Pierwszy protest przeciwko sędziom! Szwed nie przyjął medalu

Jest pierwszy otwarty protest przeciwko sędziowaniu w Pekinie! Szwed Ara Abrahamian cisnął swój brązowy medal o matę i z rękami w kieszeni opuścił dekorację najlepszych zapaśników w kategorii 84 kg.

Wicemistrz olimpijski z Aten wszedł wściekły na podium i odebrał brązowy medal, by po chwili zostawić krążek na środku maty, gdzie toczyły się walki:

Nie dbam o ten medal. Interesuje mnie tylko złoto.

Wychodząc z hali, Szwed uderzył pięścią w barierkę i ogłosił zakończenie kariery:

To była moja ostatnia walka. Chciałem zdobyć złoty medal, więc uważam te igrzyska za nieudane.

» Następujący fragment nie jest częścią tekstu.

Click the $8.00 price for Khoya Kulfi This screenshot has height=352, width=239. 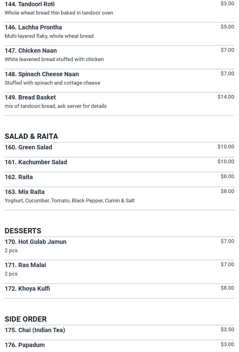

W ten sposób Abrahamian zamanifestował sprzeciw wobec decyzji arbitrów jego półfinałowej walki.

Pochodzący z Armenii zapaśnik był przekonany, że to jemu należał się awans do finału, jednak sędziowie zadecydowali inaczej, przyznając zwycięstwo Włochowi Andrei Minguzziemu - późniejszemu złotemu medaliście. W końcowej fazie walki sędziowie odebrali Szwedowi punkt, który kosztował go wejście do finału.

Abrahamian :

Moja porażka w półfinale była zupełnie niesprawiedliwa. Kontrowersje wokół sędziowania pokazują, że Światowa Federacja Zapasów nie gra fair.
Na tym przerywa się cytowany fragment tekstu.